The total effect can be a satisfactory salvaging of an otherwise unsatisfactory shoot.

Here are four examples of Earth Shadow shots, all taken at a farm in a high meadow in Windsor, MA.  A few dark blobs (Cumulus turdis ) clung to the rim of the western horizon as the sun set, so I turned Eastward.*

[*Ed. – In fact, the little pansy couldn’t face into the stiff wind with the temps in the single digits, but don’t expect him to admit that…]

I found a pair of old, storm-damaged maples and, feeling no need to leave my vehicle*, shot these from the driver’s seat, hand-held at a too-large fraction of a second (thank Gawd  for Canon’s excellent image stabilization technology) and a relatively high ISO, like 2000.

[*Ed. – See, I told you! ]

The sun had actually left the foreground by this time, so there was indeed some post-processing done to these, but I hope they’ll still demonstrate my main point.

I’m calling this one, “Barn Hiding Behind Maple:”

The Earth Shadow hasn’t yet progressed to the indigo stage, but it will, and soon.

Here’s a fun one I titled, “Barn Arriving Too Late to Save a Damaged Tree:”

I thought that was funny.  Note the rising line of shadow beneath the rose band.

Here’s a shot of the second tree, titled simply, “Goodnight, Tree:”

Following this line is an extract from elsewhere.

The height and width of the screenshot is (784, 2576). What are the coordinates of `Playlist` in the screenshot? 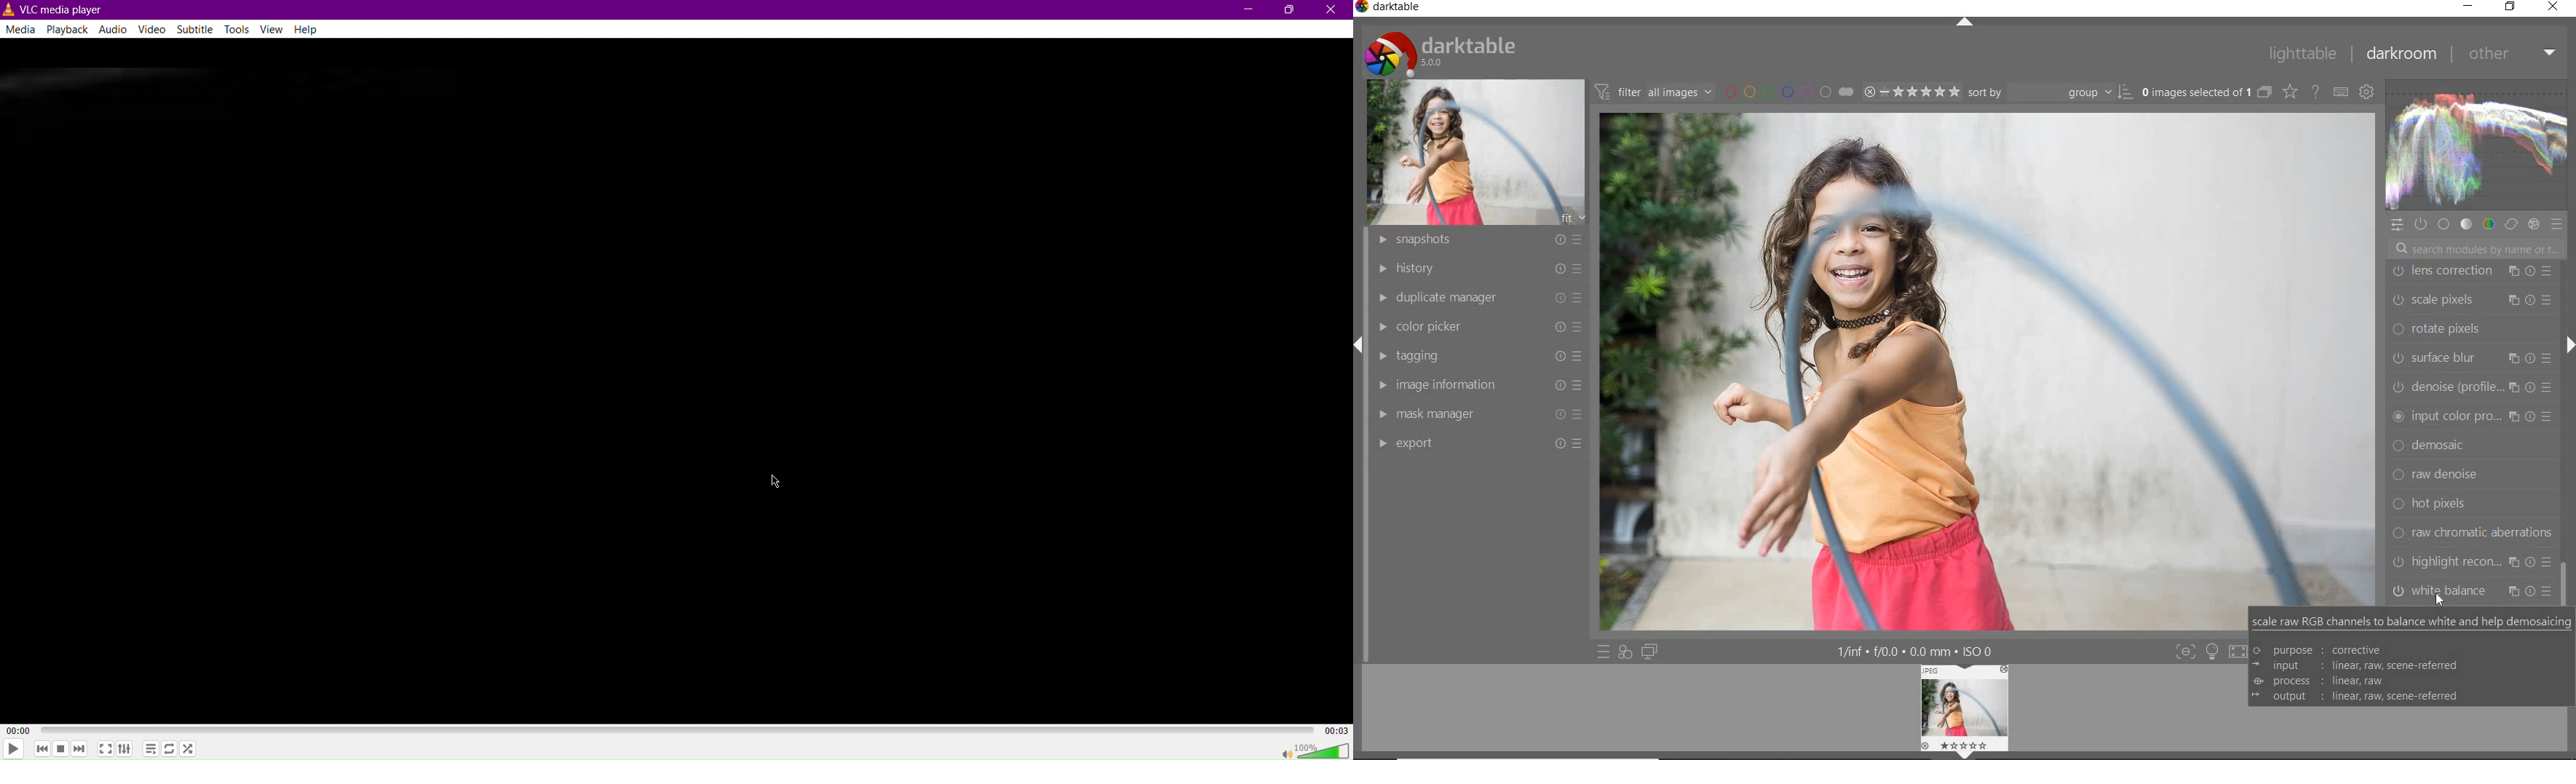 It's located at (153, 749).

I waved, but couldn’t pick myself out on the horizon.  Dang.

And finally, showing the full effect, “Goodnight, Barn:”

That was the last shot of the night; I rolled up the window and headed for home.

I hope that didn’t come off as a mediocre joke which takes all damned night to tell.  But you know, I try to frequent the websites of much better photographers than me, hoping to learn something.  And guess what?

They’re mostly stingy bastards. Excepting those writing “How-To” columns for photography magazines and for manufacturers of filters such as Singh-Ray, my favorite filters, they’ll say nice things to your face, but don’t expect any useful tips beyond, “Shoot lots.”

That’s not bad advice, but as I learn, I hope to do a bit more to “pay it forward.”

G’night.

Oh, and by the way, none of these shots have anything more than a circular polarizer affixed to the lens; the blowing snow and hand-held format didn’t really allow for it.